#### EXTRACTED RECORDS

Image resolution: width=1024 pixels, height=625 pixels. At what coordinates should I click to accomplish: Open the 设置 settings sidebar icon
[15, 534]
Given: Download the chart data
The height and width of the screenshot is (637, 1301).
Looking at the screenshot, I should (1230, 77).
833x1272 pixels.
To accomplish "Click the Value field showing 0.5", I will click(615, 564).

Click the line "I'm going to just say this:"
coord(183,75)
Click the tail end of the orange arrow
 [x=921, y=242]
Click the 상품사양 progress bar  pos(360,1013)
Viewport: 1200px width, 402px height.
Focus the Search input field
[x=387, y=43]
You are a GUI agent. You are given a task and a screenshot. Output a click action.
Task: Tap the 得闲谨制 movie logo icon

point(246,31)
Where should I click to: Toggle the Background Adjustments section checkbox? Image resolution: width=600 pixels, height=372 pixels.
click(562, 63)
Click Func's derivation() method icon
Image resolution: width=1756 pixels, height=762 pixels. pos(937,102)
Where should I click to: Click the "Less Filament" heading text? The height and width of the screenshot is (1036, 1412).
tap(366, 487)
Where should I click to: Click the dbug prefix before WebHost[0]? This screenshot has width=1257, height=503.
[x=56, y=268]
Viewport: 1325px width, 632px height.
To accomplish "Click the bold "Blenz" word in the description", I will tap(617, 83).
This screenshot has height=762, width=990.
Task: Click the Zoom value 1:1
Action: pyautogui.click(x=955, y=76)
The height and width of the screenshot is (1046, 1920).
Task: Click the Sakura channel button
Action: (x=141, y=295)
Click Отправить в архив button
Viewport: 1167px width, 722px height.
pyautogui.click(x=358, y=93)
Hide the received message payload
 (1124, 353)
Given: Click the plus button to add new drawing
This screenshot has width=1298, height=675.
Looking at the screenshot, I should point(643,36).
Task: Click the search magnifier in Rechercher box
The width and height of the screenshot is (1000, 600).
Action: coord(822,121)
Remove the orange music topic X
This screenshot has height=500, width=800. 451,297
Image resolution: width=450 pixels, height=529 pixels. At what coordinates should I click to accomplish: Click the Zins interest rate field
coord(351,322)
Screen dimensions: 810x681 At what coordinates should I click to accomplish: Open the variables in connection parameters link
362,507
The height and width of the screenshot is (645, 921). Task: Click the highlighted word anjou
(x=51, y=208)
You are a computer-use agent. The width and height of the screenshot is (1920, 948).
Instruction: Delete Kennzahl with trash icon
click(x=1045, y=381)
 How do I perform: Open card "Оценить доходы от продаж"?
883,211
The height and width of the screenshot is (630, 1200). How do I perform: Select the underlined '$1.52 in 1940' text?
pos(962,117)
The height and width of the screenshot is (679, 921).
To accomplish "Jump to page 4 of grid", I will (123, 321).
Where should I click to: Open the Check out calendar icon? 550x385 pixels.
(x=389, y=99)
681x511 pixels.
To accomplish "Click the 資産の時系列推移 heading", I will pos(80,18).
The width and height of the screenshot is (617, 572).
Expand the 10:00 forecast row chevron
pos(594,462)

########

**DIRECTIONS**
Transcribe every line of the records exactly, please.

**WRITTEN SOLUTION**
Image resolution: width=1024 pixels, height=625 pixels. At what coordinates should I click to accomplish: Open the 设置 settings sidebar icon
[15, 534]
Given: Download the chart data
The height and width of the screenshot is (637, 1301).
Looking at the screenshot, I should (1230, 77).
833x1272 pixels.
To accomplish "Click the Value field showing 0.5", I will click(615, 564).

Click the line "I'm going to just say this:"
coord(183,75)
Click the tail end of the orange arrow
 [x=921, y=242]
Click the 상품사양 progress bar  pos(360,1013)
Viewport: 1200px width, 402px height.
Focus the Search input field
[x=387, y=43]
You are a GUI agent. You are given a task and a screenshot. Output a click action.
Task: Tap the 得闲谨制 movie logo icon

point(246,31)
Where should I click to: Toggle the Background Adjustments section checkbox? Image resolution: width=600 pixels, height=372 pixels.
click(562, 63)
Click Func's derivation() method icon
Image resolution: width=1756 pixels, height=762 pixels. pos(937,102)
Where should I click to: Click the "Less Filament" heading text? The height and width of the screenshot is (1036, 1412).
tap(366, 487)
Where should I click to: Click the dbug prefix before WebHost[0]? This screenshot has width=1257, height=503.
[x=56, y=268]
Viewport: 1325px width, 632px height.
To accomplish "Click the bold "Blenz" word in the description", I will tap(617, 83).
This screenshot has height=762, width=990.
Task: Click the Zoom value 1:1
Action: pyautogui.click(x=955, y=76)
The height and width of the screenshot is (1046, 1920).
Task: Click the Sakura channel button
Action: (x=141, y=295)
Click Отправить в архив button
Viewport: 1167px width, 722px height.
pyautogui.click(x=358, y=93)
Hide the received message payload
 (1124, 353)
Given: Click the plus button to add new drawing
This screenshot has width=1298, height=675.
Looking at the screenshot, I should point(643,36).
Task: Click the search magnifier in Rechercher box
The width and height of the screenshot is (1000, 600).
Action: coord(822,121)
Remove the orange music topic X
This screenshot has height=500, width=800. 451,297
Image resolution: width=450 pixels, height=529 pixels. At what coordinates should I click to accomplish: Click the Zins interest rate field
coord(351,322)
Screen dimensions: 810x681 At what coordinates should I click to accomplish: Open the variables in connection parameters link
362,507
The height and width of the screenshot is (645, 921). Task: Click the highlighted word anjou
(x=51, y=208)
You are a computer-use agent. The width and height of the screenshot is (1920, 948).
Instruction: Delete Kennzahl with trash icon
click(x=1045, y=381)
 How do I perform: Open card "Оценить доходы от продаж"?
883,211
The height and width of the screenshot is (630, 1200). How do I perform: Select the underlined '$1.52 in 1940' text?
pos(962,117)
The height and width of the screenshot is (679, 921).
To accomplish "Jump to page 4 of grid", I will (123, 321).
Where should I click to: Open the Check out calendar icon? 550x385 pixels.
(x=389, y=99)
681x511 pixels.
To accomplish "Click the 資産の時系列推移 heading", I will pos(80,18).
The width and height of the screenshot is (617, 572).
Expand the 10:00 forecast row chevron
pos(594,462)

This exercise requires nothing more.